**EXERCISE MATERIALS**
----------
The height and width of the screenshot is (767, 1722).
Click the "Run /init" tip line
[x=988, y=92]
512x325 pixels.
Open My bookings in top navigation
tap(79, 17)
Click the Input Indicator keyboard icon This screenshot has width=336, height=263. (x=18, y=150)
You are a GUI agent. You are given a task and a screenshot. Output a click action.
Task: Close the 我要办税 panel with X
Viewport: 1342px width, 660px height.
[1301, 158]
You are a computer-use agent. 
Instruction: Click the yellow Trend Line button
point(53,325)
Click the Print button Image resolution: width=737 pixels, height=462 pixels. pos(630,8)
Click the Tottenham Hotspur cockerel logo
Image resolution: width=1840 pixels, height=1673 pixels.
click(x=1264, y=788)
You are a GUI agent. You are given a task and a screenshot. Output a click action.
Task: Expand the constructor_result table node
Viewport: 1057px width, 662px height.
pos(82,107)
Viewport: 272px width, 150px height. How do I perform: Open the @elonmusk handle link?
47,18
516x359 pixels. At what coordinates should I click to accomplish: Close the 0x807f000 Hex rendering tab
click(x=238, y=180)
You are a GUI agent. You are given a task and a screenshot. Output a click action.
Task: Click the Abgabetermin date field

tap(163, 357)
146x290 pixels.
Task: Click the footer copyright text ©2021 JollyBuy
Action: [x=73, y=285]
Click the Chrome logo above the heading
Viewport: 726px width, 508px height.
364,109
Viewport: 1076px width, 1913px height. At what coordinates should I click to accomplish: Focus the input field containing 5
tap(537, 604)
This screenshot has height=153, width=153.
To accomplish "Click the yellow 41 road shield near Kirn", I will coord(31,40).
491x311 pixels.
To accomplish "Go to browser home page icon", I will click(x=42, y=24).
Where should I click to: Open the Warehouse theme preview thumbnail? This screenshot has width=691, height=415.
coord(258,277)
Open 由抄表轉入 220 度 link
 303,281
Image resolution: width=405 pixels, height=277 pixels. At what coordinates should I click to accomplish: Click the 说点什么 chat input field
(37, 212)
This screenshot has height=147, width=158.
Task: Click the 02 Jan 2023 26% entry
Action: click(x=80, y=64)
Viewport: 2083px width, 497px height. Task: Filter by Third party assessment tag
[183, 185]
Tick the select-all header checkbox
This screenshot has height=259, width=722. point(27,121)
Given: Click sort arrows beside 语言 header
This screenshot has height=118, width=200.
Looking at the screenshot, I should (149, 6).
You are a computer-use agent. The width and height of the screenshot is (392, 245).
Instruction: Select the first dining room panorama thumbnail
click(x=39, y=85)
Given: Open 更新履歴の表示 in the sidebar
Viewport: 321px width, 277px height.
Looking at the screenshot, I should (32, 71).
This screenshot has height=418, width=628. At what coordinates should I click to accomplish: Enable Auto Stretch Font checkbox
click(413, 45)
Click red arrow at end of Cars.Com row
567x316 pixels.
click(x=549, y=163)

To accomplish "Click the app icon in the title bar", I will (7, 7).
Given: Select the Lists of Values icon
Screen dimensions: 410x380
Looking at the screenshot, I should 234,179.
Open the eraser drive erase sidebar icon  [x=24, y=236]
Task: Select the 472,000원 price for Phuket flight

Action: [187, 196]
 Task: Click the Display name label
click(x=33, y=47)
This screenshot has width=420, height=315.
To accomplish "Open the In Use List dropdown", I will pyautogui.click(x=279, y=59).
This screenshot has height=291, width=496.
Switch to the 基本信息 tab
----------
**EXERCISE DETAILS**
State the number of lines in these entries where the word "icon" occurs, without any other words.

**RESPONSE BOX**
5